> _BRIEF_: Lines from the line with "Task: Open the Performance tab" to the line with "Click the 5:10 PM timestamp" in the entries below, and only those, must be output exactly, with both ends included.

> _INFORMATION_:
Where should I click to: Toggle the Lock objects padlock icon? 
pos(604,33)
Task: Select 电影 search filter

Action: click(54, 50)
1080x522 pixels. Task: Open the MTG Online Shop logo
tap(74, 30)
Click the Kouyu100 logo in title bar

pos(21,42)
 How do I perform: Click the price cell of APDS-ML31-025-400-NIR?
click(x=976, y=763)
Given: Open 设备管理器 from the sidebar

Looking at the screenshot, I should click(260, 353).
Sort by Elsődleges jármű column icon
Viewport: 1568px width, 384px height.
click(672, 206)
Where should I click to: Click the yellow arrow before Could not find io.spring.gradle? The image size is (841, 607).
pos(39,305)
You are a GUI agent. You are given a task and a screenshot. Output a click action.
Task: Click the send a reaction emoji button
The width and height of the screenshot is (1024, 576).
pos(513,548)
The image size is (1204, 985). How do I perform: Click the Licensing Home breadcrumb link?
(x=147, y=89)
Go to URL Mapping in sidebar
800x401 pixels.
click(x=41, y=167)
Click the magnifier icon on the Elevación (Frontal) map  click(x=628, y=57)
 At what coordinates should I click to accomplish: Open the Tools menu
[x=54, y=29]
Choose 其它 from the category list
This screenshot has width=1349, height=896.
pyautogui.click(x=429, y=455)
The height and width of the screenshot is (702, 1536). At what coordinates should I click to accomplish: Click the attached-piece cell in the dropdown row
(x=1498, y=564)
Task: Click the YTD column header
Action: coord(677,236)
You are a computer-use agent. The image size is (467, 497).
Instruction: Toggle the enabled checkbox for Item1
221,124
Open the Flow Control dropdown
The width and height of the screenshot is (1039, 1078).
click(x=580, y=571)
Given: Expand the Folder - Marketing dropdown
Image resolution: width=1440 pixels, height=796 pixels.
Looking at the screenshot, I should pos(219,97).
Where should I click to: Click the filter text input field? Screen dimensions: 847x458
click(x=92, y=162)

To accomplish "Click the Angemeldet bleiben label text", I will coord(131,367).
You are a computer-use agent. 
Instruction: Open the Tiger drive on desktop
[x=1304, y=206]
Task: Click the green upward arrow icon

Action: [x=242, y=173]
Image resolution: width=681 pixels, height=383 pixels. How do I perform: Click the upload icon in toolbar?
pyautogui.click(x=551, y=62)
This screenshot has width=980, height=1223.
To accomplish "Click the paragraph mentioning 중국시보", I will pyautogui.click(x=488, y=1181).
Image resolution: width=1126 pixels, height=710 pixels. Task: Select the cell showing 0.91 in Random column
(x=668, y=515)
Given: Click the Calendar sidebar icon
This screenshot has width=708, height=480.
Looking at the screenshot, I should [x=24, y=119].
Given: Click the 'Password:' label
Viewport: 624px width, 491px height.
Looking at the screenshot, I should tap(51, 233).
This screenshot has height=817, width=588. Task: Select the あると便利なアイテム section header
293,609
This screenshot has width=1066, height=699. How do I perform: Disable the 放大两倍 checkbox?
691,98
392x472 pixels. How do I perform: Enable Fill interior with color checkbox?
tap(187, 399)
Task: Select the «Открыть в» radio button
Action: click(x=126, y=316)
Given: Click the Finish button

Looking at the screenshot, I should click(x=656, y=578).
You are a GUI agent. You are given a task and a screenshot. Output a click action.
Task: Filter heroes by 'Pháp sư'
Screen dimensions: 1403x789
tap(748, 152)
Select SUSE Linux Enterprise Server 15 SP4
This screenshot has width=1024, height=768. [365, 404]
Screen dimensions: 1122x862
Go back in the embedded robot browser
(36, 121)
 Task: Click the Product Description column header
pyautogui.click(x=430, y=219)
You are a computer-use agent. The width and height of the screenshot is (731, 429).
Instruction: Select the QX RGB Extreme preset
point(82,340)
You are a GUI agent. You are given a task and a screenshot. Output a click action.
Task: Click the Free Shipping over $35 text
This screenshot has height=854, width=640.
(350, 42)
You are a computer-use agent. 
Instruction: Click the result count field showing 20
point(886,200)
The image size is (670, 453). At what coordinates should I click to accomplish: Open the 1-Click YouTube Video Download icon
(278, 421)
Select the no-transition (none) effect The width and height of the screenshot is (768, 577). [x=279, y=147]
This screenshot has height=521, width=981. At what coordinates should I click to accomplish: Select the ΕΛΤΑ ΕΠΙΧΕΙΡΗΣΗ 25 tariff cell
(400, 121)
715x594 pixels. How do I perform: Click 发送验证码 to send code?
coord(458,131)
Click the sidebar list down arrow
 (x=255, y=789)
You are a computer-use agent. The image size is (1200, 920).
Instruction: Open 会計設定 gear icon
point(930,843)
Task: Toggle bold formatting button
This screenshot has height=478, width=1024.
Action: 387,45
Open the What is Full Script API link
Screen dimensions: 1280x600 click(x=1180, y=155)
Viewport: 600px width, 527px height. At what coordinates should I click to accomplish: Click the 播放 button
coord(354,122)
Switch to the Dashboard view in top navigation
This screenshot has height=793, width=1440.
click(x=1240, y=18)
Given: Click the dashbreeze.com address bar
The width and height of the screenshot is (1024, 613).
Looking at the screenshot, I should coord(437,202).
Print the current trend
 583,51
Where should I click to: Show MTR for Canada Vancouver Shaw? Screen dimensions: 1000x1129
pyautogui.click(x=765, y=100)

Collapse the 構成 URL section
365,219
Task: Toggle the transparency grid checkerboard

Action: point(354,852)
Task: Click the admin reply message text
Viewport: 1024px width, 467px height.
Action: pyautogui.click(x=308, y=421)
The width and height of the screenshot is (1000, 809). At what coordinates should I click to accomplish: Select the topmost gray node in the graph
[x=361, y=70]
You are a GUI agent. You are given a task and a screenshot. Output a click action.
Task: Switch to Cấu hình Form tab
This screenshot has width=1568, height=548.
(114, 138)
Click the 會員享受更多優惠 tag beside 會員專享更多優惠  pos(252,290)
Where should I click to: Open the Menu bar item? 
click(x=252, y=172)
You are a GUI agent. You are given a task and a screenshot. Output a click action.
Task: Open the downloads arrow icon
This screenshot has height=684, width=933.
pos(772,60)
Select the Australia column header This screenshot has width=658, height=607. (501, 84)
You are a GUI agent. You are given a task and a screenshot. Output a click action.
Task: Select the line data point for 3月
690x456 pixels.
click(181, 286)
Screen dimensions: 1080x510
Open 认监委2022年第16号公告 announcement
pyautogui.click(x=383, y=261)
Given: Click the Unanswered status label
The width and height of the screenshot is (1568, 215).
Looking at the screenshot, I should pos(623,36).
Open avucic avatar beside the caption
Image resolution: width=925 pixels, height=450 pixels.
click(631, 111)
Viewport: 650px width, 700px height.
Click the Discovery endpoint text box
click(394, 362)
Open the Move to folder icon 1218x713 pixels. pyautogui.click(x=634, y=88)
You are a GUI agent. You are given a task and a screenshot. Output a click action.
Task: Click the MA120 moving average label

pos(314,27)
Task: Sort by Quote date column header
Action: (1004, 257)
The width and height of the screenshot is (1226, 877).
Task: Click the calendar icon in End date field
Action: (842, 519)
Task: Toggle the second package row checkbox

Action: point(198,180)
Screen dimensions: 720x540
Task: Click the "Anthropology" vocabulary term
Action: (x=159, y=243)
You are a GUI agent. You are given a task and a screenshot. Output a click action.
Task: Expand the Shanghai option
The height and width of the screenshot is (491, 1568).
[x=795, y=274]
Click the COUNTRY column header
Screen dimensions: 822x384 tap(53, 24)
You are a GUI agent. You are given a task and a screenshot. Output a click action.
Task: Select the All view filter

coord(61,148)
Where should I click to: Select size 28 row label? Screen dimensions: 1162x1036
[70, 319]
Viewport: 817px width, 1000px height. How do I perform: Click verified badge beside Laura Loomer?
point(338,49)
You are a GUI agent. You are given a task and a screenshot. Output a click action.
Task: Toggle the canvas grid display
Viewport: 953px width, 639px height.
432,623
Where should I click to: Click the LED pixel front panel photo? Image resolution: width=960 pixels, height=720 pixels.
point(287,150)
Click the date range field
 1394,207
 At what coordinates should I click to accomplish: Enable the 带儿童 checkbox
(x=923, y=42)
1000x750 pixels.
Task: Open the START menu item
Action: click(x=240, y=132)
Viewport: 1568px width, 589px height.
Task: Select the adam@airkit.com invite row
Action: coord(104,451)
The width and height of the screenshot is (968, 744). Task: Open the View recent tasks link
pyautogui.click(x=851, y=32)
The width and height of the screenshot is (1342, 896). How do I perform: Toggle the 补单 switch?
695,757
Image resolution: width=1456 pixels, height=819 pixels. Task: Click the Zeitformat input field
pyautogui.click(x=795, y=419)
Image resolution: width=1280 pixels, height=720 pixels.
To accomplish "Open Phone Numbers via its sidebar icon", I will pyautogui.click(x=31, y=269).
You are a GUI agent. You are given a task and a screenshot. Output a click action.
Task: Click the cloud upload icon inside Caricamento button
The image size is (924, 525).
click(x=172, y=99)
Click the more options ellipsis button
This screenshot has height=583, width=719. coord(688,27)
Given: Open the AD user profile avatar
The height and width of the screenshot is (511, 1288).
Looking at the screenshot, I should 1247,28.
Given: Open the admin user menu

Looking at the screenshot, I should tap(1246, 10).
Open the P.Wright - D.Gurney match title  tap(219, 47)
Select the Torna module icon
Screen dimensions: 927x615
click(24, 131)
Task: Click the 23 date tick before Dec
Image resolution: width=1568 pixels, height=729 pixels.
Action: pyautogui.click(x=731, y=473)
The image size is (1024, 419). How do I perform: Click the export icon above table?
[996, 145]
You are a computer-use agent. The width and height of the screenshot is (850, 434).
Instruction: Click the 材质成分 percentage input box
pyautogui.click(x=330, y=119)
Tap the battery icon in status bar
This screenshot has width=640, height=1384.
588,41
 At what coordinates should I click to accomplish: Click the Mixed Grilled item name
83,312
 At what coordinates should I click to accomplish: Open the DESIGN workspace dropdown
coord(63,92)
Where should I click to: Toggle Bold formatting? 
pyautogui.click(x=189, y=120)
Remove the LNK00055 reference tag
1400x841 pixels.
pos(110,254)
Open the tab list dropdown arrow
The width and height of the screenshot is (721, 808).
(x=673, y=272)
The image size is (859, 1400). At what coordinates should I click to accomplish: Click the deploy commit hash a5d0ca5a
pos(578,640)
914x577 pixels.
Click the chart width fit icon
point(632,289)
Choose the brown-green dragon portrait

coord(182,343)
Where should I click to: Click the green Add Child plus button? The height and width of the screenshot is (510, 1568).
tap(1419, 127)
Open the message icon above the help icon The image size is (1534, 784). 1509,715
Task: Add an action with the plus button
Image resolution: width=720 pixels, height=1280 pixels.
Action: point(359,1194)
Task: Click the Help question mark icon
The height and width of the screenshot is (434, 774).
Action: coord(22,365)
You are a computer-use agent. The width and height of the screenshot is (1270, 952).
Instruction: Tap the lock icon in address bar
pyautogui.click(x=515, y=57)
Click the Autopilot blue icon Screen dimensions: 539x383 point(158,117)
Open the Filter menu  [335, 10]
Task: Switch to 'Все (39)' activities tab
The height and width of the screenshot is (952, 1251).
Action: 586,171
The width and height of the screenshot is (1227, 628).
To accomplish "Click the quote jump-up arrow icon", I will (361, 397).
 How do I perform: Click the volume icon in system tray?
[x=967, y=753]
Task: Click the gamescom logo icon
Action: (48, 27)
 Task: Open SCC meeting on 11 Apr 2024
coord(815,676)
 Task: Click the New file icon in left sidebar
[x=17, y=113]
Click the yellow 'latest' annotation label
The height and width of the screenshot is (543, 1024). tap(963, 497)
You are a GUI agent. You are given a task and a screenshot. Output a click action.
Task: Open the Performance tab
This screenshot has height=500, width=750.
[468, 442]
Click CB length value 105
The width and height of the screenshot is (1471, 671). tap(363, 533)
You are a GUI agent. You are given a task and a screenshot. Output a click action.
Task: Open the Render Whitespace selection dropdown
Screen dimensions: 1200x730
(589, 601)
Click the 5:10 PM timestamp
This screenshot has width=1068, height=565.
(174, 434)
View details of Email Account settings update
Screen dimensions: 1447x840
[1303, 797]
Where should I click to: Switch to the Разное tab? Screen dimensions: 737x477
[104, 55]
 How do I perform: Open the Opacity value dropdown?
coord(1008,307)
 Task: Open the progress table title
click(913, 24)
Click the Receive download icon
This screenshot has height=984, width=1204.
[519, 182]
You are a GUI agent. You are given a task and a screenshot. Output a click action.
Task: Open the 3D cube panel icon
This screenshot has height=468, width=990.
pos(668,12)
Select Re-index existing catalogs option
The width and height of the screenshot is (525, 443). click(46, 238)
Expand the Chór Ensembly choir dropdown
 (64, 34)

> _OUTPUT FOR THIS EXERCISE_:
Task: Open the Performance tab
This screenshot has height=500, width=750.
[468, 442]
Click CB length value 105
The width and height of the screenshot is (1471, 671). tap(363, 533)
You are a GUI agent. You are given a task and a screenshot. Output a click action.
Task: Open the Render Whitespace selection dropdown
Screen dimensions: 1200x730
(589, 601)
Click the 5:10 PM timestamp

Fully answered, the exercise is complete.